◆ **WRITTEN TASK**: Return, word for word, the stretch of records from the line containing "How do I perform: Click the drag" through the line containing "[x=860, y=28]", including both of those lines.

____________________

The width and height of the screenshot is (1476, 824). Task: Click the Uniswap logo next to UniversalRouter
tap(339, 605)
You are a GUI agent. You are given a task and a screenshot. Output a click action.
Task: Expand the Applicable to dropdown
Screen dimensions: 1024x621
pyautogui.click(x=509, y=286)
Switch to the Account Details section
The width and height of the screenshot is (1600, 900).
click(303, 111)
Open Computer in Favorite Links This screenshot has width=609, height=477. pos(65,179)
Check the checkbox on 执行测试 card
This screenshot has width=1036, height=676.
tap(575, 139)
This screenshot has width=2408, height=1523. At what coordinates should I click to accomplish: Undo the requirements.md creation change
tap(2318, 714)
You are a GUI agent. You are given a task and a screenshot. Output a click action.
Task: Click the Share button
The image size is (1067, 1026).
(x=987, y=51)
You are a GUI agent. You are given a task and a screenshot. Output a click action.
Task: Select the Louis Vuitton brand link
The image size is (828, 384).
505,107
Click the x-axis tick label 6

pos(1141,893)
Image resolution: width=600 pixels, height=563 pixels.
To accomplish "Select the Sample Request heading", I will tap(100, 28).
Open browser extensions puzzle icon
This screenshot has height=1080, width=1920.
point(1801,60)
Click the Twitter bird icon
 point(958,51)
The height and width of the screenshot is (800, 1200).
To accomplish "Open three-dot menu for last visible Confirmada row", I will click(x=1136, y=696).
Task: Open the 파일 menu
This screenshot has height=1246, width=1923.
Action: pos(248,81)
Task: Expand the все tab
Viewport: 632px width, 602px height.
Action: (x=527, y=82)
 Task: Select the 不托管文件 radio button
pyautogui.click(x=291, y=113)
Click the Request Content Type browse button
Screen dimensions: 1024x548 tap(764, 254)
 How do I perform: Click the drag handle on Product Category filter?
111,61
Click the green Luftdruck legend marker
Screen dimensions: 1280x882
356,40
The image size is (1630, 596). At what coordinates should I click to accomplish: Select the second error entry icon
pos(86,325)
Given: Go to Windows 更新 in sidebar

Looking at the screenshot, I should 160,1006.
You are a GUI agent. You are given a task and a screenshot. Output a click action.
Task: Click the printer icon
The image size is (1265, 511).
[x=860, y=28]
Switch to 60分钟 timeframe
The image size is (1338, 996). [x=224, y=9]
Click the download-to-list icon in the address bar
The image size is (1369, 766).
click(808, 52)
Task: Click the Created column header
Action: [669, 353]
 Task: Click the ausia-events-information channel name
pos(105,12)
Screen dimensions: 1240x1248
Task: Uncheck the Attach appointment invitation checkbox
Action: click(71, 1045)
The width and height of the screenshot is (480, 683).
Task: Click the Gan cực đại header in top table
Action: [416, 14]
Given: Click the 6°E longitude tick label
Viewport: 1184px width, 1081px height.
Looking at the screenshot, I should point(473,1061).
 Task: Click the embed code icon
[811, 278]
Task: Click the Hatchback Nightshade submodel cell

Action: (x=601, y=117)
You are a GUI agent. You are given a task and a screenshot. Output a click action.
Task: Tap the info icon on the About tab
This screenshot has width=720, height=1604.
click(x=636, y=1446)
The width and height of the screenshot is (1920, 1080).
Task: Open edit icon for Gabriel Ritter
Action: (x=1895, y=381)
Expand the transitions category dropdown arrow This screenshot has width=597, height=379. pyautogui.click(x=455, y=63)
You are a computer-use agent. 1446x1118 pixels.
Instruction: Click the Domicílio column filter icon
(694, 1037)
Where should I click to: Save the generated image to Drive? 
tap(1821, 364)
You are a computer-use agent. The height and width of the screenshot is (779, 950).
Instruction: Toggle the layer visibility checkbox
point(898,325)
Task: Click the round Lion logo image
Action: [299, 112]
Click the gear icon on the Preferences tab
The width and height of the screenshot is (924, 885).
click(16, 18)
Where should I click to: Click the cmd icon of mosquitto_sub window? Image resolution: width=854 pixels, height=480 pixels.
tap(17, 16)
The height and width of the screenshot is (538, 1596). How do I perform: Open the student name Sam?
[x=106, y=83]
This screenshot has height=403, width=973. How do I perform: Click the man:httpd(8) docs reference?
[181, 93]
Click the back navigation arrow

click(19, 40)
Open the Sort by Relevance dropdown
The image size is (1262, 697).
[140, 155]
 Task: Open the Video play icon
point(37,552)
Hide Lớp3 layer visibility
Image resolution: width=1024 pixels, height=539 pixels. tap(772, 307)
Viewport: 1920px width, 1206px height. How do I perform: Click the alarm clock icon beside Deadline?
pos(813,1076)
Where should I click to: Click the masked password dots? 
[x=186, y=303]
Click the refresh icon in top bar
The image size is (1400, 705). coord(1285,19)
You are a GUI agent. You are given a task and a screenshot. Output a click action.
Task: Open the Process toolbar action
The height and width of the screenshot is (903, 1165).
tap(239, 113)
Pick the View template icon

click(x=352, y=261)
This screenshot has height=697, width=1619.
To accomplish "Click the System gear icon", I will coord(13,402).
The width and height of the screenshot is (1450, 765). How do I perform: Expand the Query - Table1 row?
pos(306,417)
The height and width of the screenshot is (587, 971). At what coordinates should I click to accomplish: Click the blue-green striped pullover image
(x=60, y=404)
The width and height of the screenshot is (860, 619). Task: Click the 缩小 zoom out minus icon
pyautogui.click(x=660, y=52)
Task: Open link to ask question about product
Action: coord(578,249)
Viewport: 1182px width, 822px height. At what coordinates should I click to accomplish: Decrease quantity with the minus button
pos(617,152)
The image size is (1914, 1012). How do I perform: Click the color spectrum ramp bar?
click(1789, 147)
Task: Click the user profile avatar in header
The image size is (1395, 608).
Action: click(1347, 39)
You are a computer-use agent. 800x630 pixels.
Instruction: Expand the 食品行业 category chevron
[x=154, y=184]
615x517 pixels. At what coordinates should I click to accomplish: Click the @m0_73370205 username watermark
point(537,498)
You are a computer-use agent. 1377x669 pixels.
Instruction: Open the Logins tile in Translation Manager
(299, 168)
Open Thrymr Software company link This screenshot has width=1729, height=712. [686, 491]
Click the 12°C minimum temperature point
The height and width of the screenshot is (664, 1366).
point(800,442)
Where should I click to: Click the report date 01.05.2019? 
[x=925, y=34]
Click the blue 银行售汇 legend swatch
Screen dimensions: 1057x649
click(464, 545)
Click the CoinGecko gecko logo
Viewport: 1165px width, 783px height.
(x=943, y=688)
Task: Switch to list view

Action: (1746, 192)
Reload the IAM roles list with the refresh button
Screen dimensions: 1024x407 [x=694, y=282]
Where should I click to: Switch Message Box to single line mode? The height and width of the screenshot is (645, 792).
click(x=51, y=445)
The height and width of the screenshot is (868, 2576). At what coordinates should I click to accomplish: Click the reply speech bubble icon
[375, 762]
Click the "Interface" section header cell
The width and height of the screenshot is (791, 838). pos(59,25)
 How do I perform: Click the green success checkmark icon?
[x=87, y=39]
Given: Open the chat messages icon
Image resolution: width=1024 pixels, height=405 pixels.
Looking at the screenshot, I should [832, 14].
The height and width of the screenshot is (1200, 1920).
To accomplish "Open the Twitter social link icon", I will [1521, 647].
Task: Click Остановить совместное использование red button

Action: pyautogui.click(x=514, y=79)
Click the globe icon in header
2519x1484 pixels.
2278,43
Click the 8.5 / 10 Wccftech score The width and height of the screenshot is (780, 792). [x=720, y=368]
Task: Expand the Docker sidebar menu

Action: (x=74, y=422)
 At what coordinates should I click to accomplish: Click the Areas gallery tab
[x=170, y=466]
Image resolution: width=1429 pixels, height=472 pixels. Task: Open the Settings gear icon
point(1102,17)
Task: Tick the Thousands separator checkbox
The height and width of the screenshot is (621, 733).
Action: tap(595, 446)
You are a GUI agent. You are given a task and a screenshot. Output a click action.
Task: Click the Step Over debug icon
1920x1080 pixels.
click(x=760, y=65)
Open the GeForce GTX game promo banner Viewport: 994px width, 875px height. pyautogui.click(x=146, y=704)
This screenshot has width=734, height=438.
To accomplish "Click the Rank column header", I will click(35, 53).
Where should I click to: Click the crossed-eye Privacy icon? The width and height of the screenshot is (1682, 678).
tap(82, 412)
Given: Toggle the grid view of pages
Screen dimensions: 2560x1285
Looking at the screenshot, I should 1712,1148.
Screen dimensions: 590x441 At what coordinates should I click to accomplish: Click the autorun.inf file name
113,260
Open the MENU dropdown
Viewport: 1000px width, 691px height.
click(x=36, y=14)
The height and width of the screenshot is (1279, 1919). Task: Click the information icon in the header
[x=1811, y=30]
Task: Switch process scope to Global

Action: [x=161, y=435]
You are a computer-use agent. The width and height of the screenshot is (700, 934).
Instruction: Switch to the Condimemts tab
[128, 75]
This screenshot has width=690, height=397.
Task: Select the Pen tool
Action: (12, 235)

____________________

◆ **RESULT FOR THIS EXERCISE**:
 How do I perform: Click the drag handle on Product Category filter?
111,61
Click the green Luftdruck legend marker
Screen dimensions: 1280x882
356,40
The image size is (1630, 596). At what coordinates should I click to accomplish: Select the second error entry icon
pos(86,325)
Given: Go to Windows 更新 in sidebar

Looking at the screenshot, I should 160,1006.
You are a GUI agent. You are given a task and a screenshot. Output a click action.
Task: Click the printer icon
The image size is (1265, 511).
[x=860, y=28]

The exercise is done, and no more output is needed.